*Extract:*
Hello Jatin,
This part of the tutorial refers to visualizing the structures using a different program. Most people accomplish that by using VMD (
https://www.ks.uiuc.edu/Research/vmd/).
The nc extension is used for the NetCDF file format. VMD has a NetCDF plugin, and if that has been installed you can do “vmd -parm7 file.prmtop -netcdf file.nc” to open it (or specify it using the File Load GUI). If I remember correctly, the NetCDF plugin isn’t supported on Windows machines.
The final frame (so what should be at 300 K) is saved in the .rst file. You can also load just that file using “vmd -parm7 file.prmtop -rst7 file.rst”. Hope that helps!
Sincerely,
Emmett Leddin
Pronouns: he/him
Chemistry PhD Candidate
>> On Sep 10, 2020, at 23:36, Jatin Kashyap <jk435.njit.edu> wrote:
> Dear AMBER Community,
>
> I am following the protein-ligand tutorial.[1] I was able to reproduce it until the last step. But I am not able to visualize the binary trajectory file generated in the very last step (.nc).

*Collected material:*

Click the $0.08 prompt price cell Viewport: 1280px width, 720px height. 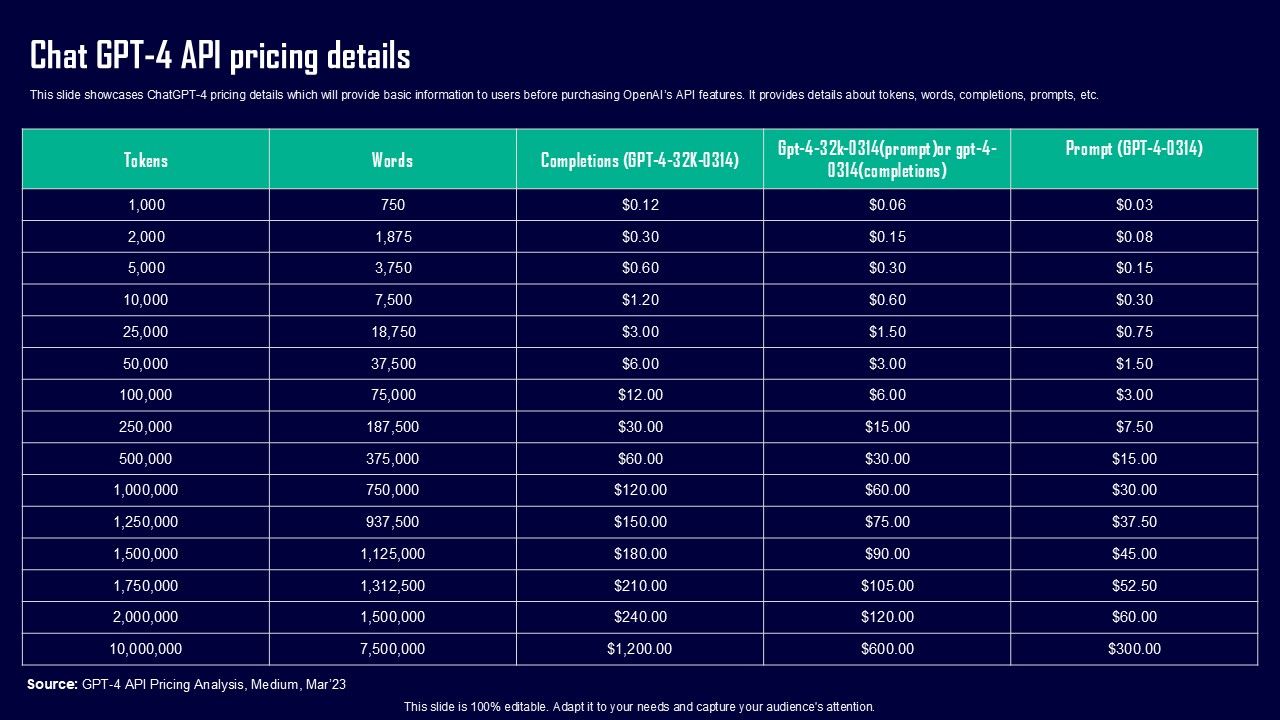pos(1134,237)
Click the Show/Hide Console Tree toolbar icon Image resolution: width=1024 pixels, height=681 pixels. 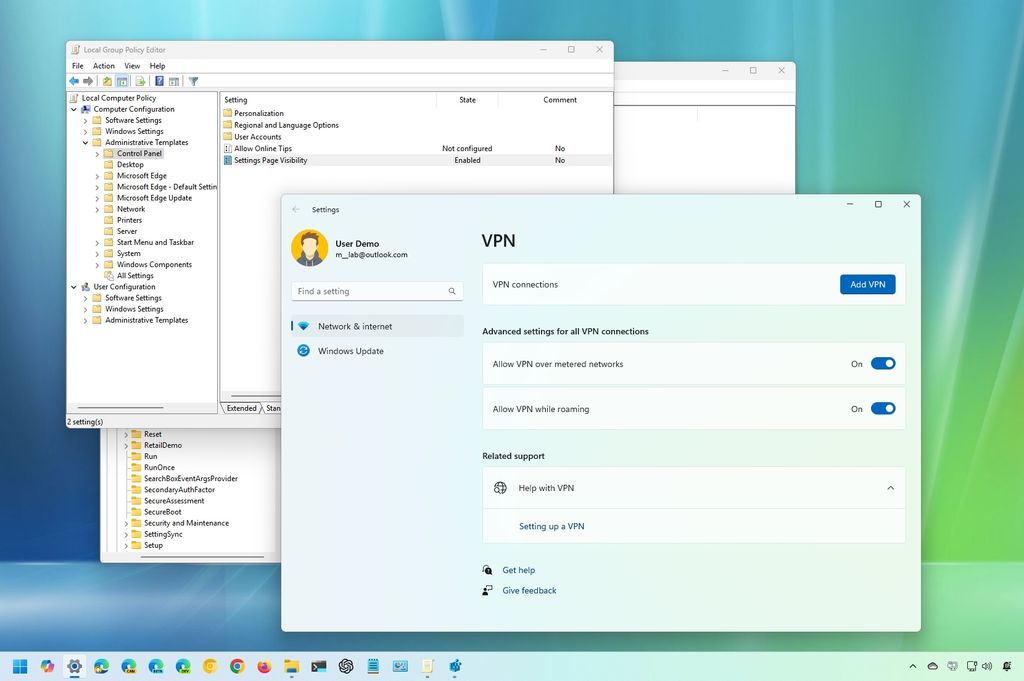pos(122,81)
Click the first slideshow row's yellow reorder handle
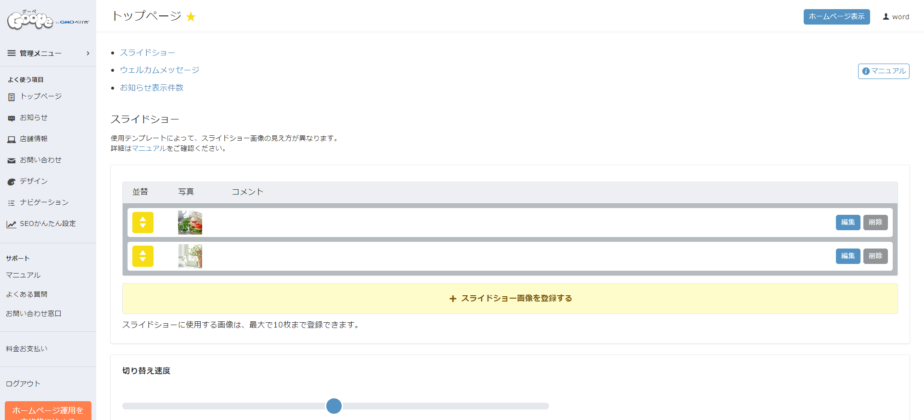The image size is (924, 420). 143,222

*Assignment A:* From the email about visualizing the trajectory, extract the passage from "The nc extension" to "on Windows machines.".
*Assignment B:* According to the email about visualizing the trajectory, which file holds the final frame?
The lines are separate material and have no connection to the email.

*Written answer A:*
The nc extension is used for the NetCDF file format. VMD has a NetCDF plugin, and if that has been installed you can do “vmd -parm7 file.prmtop -netcdf file.nc” to open it (or specify it using the File Load GUI). If I remember correctly, the NetCDF plugin isn’t supported on Windows machines.

*Written answer B:* The .rst file.